#### [Требование]
Преобразуйте в нумерованный список всё в записях ниже, начиная со строки, содержащей «Open GIF picker in reply toolbar», и заканчивая строкой, содержащей «Viewport: 1024px width, 981px height.», включая обе эти строки. Пустые строки в список не включайте.

#### [Исходные данные]
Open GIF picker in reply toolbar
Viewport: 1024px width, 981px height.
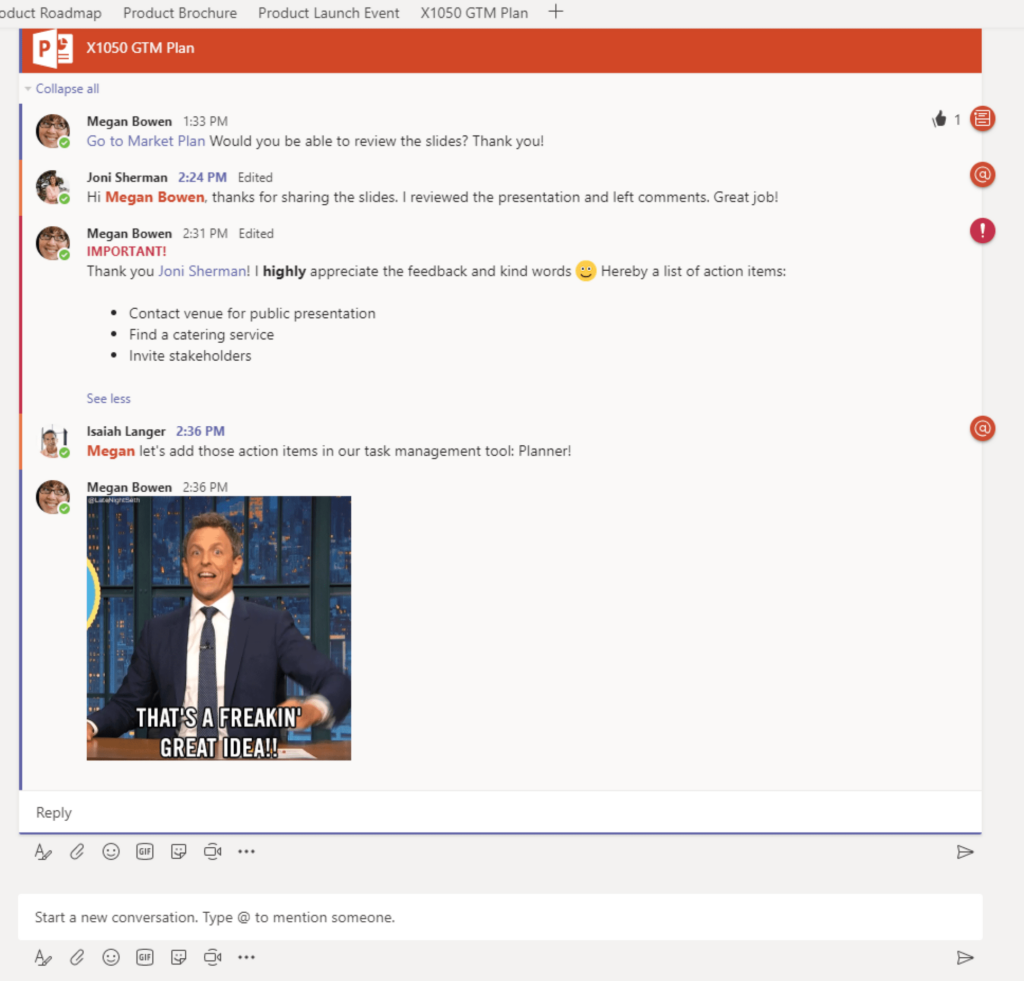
...
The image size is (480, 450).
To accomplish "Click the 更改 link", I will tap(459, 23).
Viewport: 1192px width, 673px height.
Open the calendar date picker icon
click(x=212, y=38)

#### [Ответ на задание]
1. Open GIF picker in reply toolbar
2. Viewport: 1024px width, 981px height.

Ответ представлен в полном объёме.